Written using ordered pairs, that’s

(a,b) (c,d) = (ac + bd, ad + bc).

Finally, for the dual numbers, we have the same expansion

(a + b w) (c + d w)

= ac + bc w + ad w + bd w^2

but we set w^2 = 0, getting

ac + (ad + bc) w.

That is, written as a product of ordered pairs,

(a,b) (c,d) = (ac, ad + bc).

Koenderink’s description of dual numbers leaves much to be desired: “A nil-squared number is a number whose square is identically zero, although it is itself different from zero. The nil-squared numbers are the nontrivial solutions of the equation x^2 = 0.” (He’s talking about my “w” with w^2 = 0.)

Well, there certainly aren’t any real numbers which are nontrivial solutions of x^2 = 0. (He will proceed to treat nil-squared numbers as “infinitesimals”. It appears that he wants to use dual numbers just to simplify calculus. I have found other physicists doing the same thing. And maybe it can all be made right. But do we need it for color? And why re-do calculus?)

Now, I’m used to the idea of w^2 = 0 when w is not zero – but I don’t expect w to be infinitesimally small because its square is zero. For example, I could work in the integers mod 4 – that is, the set {0,1,2,3} with addition and multiplication done mod 4 – and we do have that 2^2 = 0. And 2 is not small.

(You’ve seen the integers mod 12 all your life.)

Or, since we’re defining strange multiplications, let’s just consider the vector cross product. For every vector v, we have

v x v = 0,

and v can be quite large.

So, the book is still interesting… but I had expected to be making the transition to infinite-dimensional vector spaces, rather than doing mathematics in strange ways.

To put that another way, his strange mathematics seems more of a distraction than a help.

I still find it ironic that I had quit reading before last week’s post just one page before he introduced dual numbers in order to do calculus.

August 20, 2011 at 8:18 pm

Hi Rip,

I believe there is a typo here: “But we assume that i^2 = -i.”

You can delete this comment after/ if you correct the typo.

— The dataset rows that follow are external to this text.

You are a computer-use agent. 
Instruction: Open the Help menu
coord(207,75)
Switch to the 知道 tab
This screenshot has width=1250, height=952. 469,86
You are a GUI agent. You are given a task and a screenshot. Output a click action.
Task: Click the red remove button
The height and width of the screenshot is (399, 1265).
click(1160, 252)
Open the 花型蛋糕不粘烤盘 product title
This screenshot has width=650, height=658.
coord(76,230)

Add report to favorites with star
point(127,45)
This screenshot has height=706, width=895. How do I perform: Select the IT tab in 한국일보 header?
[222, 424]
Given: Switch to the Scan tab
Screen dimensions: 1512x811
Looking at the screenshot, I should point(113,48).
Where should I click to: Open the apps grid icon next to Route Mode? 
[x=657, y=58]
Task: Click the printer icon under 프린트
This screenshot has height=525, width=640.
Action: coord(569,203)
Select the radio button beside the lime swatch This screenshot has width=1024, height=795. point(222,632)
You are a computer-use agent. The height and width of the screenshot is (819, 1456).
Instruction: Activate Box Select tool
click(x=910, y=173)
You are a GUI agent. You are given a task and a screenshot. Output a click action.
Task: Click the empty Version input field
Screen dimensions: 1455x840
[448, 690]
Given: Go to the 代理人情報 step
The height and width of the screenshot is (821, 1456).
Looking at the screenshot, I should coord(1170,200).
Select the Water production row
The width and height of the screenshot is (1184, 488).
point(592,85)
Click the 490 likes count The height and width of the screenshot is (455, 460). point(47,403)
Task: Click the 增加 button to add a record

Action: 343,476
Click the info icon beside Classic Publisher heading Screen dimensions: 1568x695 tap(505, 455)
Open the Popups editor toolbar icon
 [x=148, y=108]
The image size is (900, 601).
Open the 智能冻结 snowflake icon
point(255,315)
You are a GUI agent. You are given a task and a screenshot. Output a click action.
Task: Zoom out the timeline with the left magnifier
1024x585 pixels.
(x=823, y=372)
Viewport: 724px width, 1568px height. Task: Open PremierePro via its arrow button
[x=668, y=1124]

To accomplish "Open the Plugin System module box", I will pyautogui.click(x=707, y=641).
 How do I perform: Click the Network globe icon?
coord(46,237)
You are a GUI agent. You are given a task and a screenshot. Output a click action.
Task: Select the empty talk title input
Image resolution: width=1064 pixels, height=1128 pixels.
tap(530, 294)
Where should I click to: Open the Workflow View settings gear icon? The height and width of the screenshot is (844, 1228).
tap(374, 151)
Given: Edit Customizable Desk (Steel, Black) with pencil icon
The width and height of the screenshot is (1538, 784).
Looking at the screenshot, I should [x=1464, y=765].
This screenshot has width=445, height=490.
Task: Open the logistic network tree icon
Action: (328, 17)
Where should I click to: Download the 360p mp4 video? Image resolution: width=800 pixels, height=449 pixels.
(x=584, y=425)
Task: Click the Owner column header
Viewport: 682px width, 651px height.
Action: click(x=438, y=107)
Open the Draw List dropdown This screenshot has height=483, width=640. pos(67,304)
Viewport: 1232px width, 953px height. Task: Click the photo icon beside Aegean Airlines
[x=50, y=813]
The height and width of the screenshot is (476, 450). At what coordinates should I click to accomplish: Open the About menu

Regards from finally sunny Victoria, B.C., Canada! No major upcoming earthquakes here, hopefully;) or anywhere else, for that matter…

Sper

August 21, 2011 at 7:22 am

Thanks for the correction.

It turns out that the islands were hit by two quakes yesterday, 7.1 and 7.0 about one and a half hours apart.

August 20, 2011 at 10:14 pm

I really enjoyed reading your post – as I do, generally! Clear, yet sufficiently detailed to grasp an understanding of the concept, yet not too overwhelming. … Still you say you don’t like teaching? Hmm…

In any case, thank you for this post!

August 21, 2011 at 7:18 am

Not that I don’t like it – I just find it stressful.

August 22, 2011 at 8:18 am

As a non mathematician I can confirm that his short tour to the dual numbers did distract me and that it didn’t help me in any way to better comprehend the topic he tried to explain. Moreover as far as I can see he’s not using dual numbers anywhere else in the text nor is he referring to them.

Maybe he just wants to make other people aware of the rich mathematical universe but this way it’s like telling a new chinese word almost out of context.

Again your tour did much better help me to understand the topic and if I would have had it on hand already at the time when I first read Koenderink p. 67 it would have definitely spared me a lot of time researching it.

August 22, 2011 at 4:28 pm

From p. 68 I infer that he wants dual numbers for calculus – lowest-order term of the Taylor series of a function. I haven’t read enough more to see if he actually used it. You may have recognized the answers without knowing how he got them.